Somalia
una guerra dimenticata
dal corrispondente Rai a Nairobi Enzo Nucci
E’ ancora una volta la popolazione civile a pagare il prezzo più alto dello scontro che oppone in Somalia le forze militari del Governo Federale di Transizione (appoggiato dalla comunità internazionale) ai ribelli islamici radicali, legati ad Al Qaeda.
Dall’inizio di febbraio – secondo l’Alto Commissariato per i Rifugiati delle Nazioni Unite – sono più di ottomila i civili che hanno già lasciato Mogadiscio per sfuggire ai combattimenti che infuriano nella zona settentrionale della capitale. Molti si sarebbero diretti verso il corridoio di Afgooye, dove sono ammassati ben 366 mila profughi in campi privi di acqua, toilettes, e che neanche le organizzazioni internazionali riescono a sfamare per l’alto rischio nella distribuzione degli aiuti alimentari. Il corridoio di Afgooye si estende per 30 chilometri a est di Mogadiscio: qui c’è la maggior concentrazione di sfollati al mondo.
Più di 250 mila civili sono stati costretti a lasciare Mogadiscio da maggio scorso. In Somalia ci sono un milione e 400 mila sfollati interni mentre oltre 560 mila persone vivono come rifugiati negli stati africani confinanti.
L’Alto Commissariato dell’Onu si dice preoccupato per l’acuirsi della violenza ed ha rinnovato l’appello ai combattenti (sia governativi che i ribelli) a rispettare il diritto umanitario internazionale, violato sistematicamente ed all’origine delle fughe forzate.
Questa nuova ondata di violenza è stata causata dalla preparazione di una offensiva militare che le forze governative stanno preparando ammassando militari nella zona nord di Mogadiscio.
La risposta dei radicali islamici non è tardata con agguati ed attacchi che hanno causato decine di morte. Inoltre gli Shebab (il gruppo più estremista) ha lanciato un appello alla guerra totale contro il Governo di Transizione che “ha annunciato di lanciare con l’appoggio dell’Amisom (la forza di pace dell’Unione Africana) una offensiva contro gli Shebab ed i loro alleati di Hezb al-Islam”.

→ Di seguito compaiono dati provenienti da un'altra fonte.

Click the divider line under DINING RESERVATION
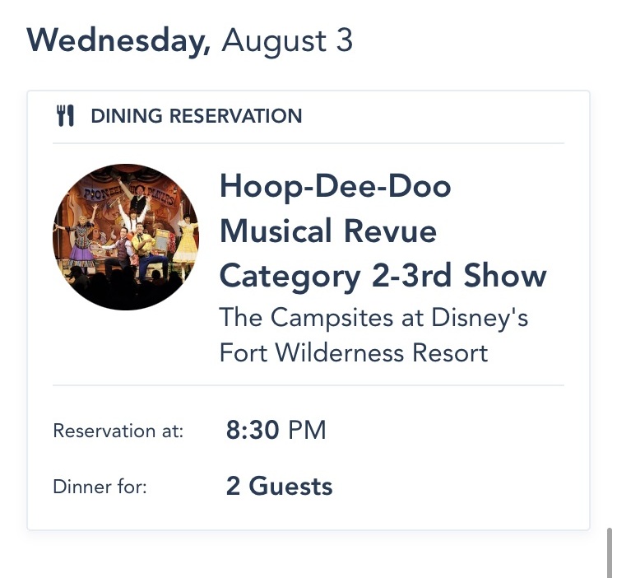 pos(309,143)
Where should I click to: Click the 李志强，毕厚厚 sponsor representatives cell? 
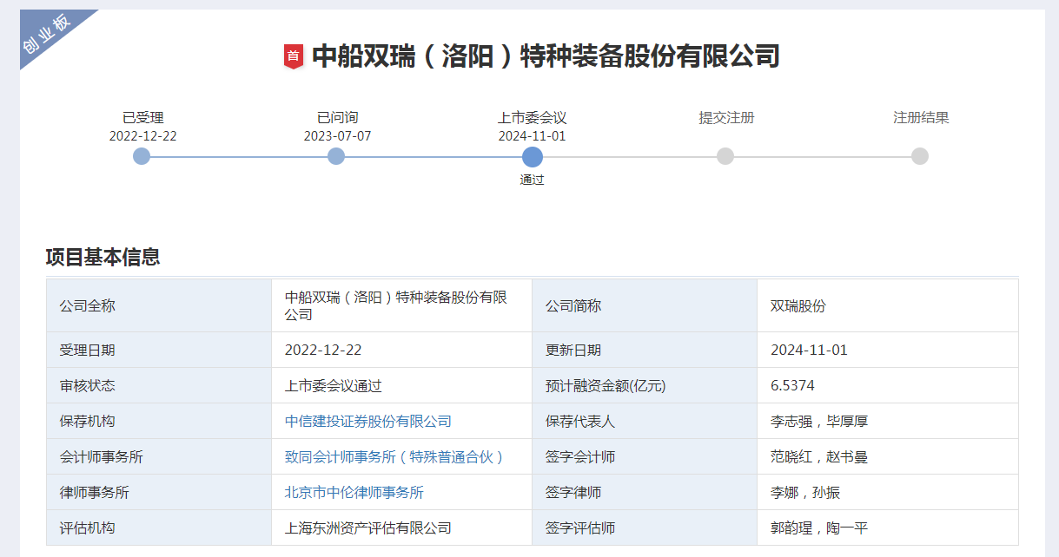[x=818, y=422]
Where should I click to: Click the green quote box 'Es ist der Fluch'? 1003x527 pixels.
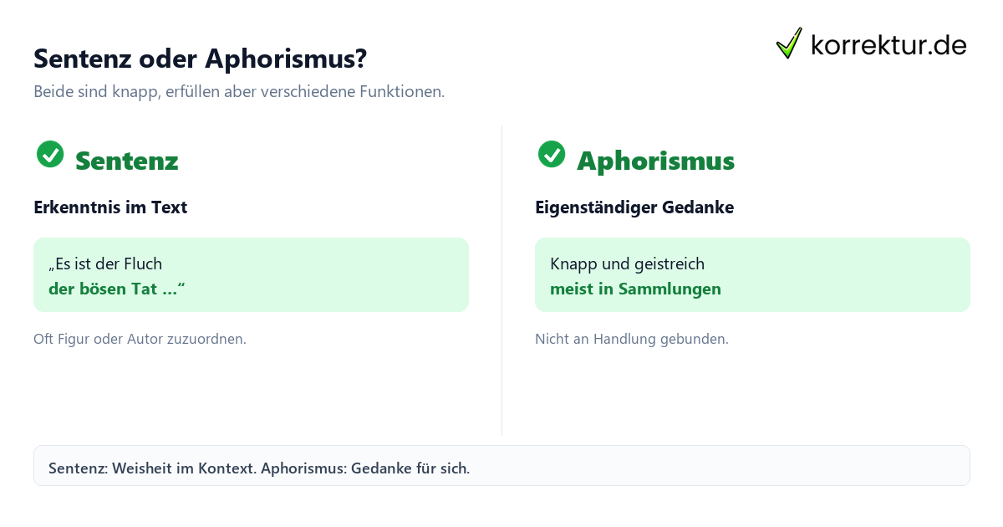pos(251,274)
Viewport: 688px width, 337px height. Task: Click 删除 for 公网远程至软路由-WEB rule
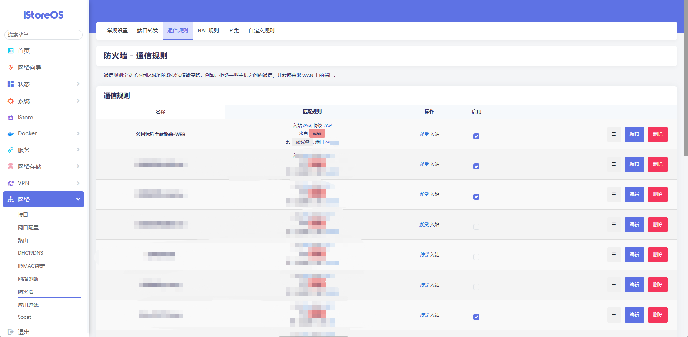[658, 134]
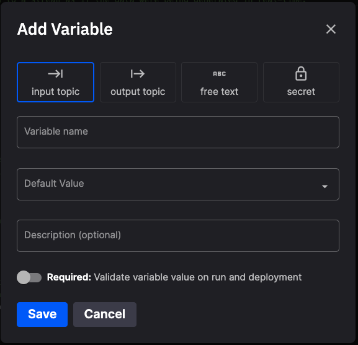
Task: Click the secret padlock icon
Action: tap(301, 73)
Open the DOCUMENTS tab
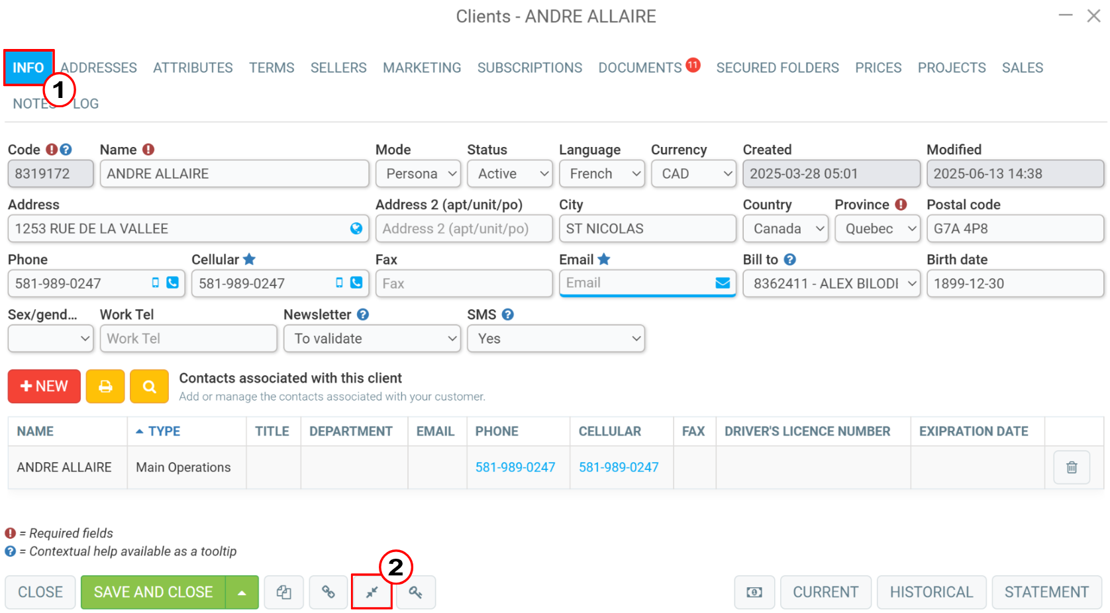This screenshot has height=613, width=1110. click(640, 68)
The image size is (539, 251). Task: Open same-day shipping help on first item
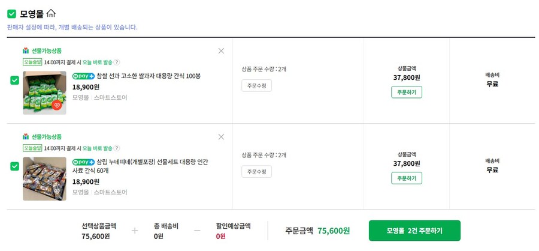[x=117, y=62]
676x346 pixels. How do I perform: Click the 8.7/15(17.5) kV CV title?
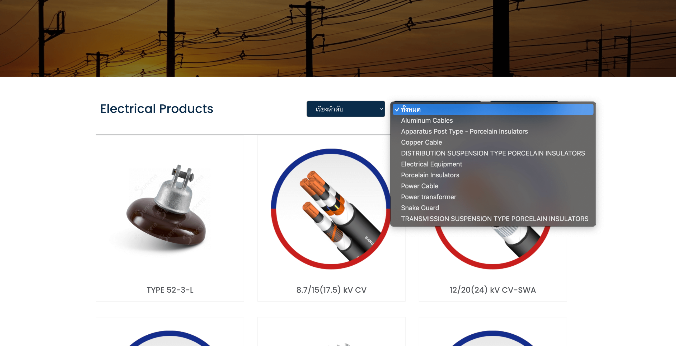pyautogui.click(x=331, y=290)
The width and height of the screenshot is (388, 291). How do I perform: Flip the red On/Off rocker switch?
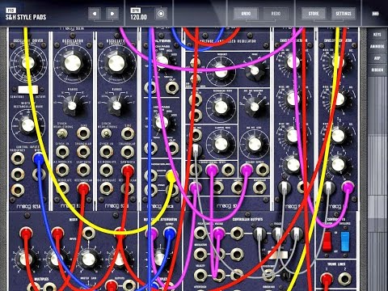327,241
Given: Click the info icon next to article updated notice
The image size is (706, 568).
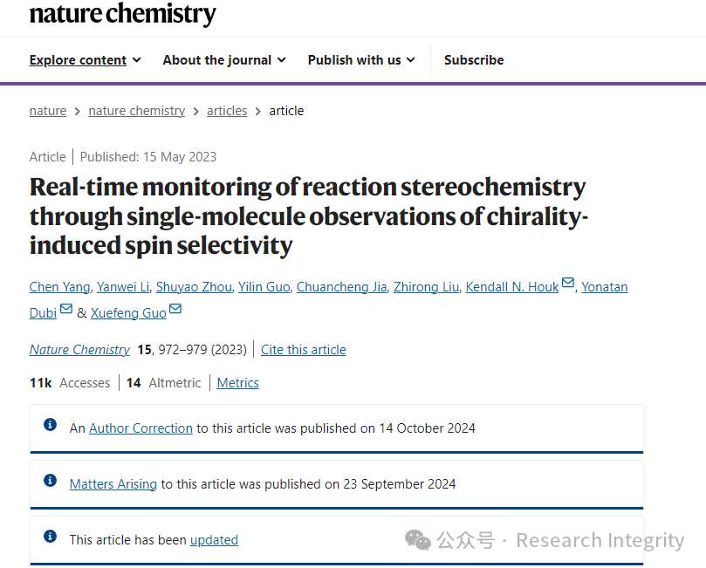Looking at the screenshot, I should [50, 536].
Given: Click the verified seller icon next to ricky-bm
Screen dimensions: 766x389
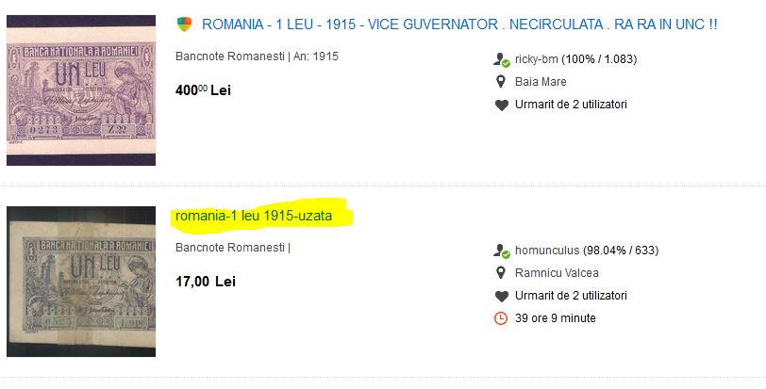Looking at the screenshot, I should pyautogui.click(x=502, y=59).
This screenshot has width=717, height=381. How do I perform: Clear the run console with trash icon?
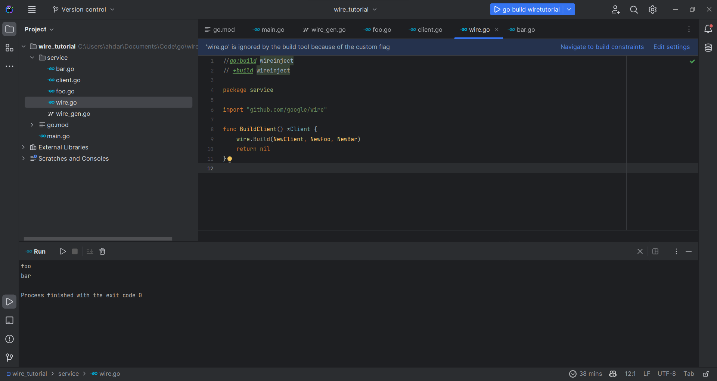[x=102, y=251]
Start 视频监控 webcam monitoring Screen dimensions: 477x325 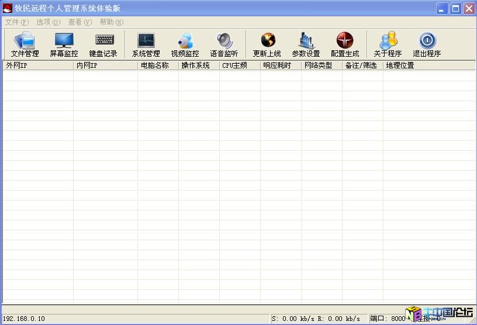coord(185,44)
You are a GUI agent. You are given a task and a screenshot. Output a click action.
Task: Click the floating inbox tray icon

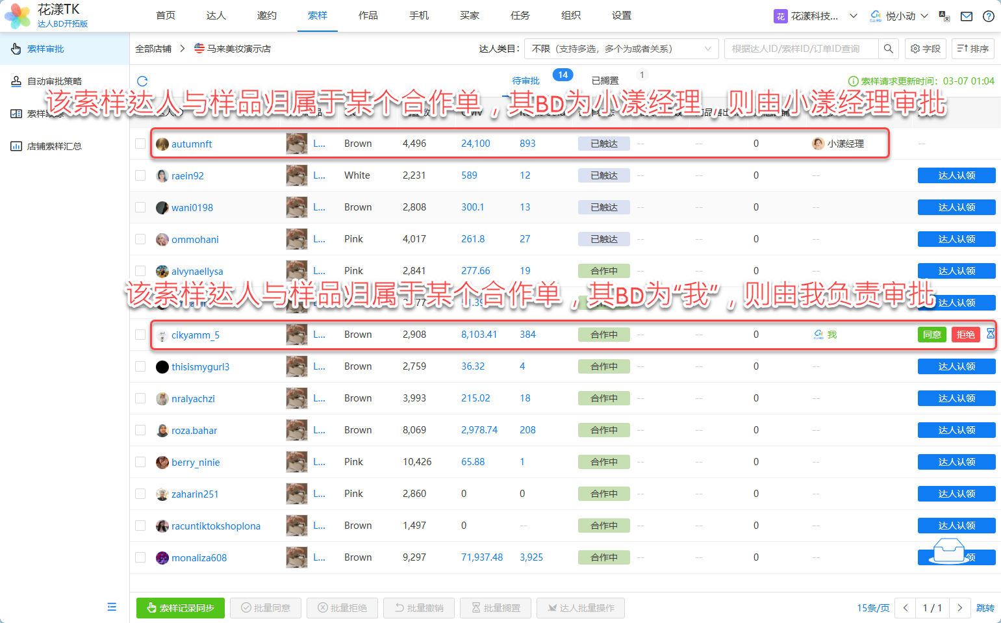(948, 552)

Il Governo di Transizione è nell’impossibilità di guidare il paese perché privo di una leadership riconosciuta dalla gente, dilaniato da guerre intestine che lo indeboliscono giorno per giorno. La sfida dei radicali si fa sempre più sfacciata con l’attacco diretto a ministri e componenti del governo. Per capire la totale mancanza di agibilità politica in Somalia, basti pensare che esiste sulla carta un parlamento che non si riunisce perché a Mogadiscio mancano le condizioni necessarie di sicurezza. La metà dei deputati – dice Muhammad Omar Talha, vice presidente dell’assemblea legislativa – vive all’estero per timore di essere uccisa. “Almeno 47 parlamentari hanno già chiesto asilo politico in Europa. Hanno lasciato la Somalia con la scusa di effettuare visite ufficiali chiedendo poi ospitalità una volta al sicuro” ha aggiunto Talha.
Il pericolo che il conflitto somalo possa espandersi nei paesi confinanti è alla base delle preoccupazioni del Kenya che smentisce di star preparando azioni militari contro gli Shebab, assicurando il proprio sostegno al governo somalo. Ma molti abitanti delle zone di confine tra i due paesi assicurano che i militari di Nairobi hanno rafforzato la loro presenza nell’area.
La Somalia resta uno dei principali problemi della politica internazionale. Dopo i “rischi” Iraq e Afghanistan, potrebbe imporsi all’attenzione del mondo la polveriera Somalia, dilaniata da 19 anni di guerra civile e dove l’unica alternativa al fallimento della comunità internazionale di trovare soluzioni politiche per arrivare alla pace sembra essere il successo dei radicali legati ad Al Qaeda.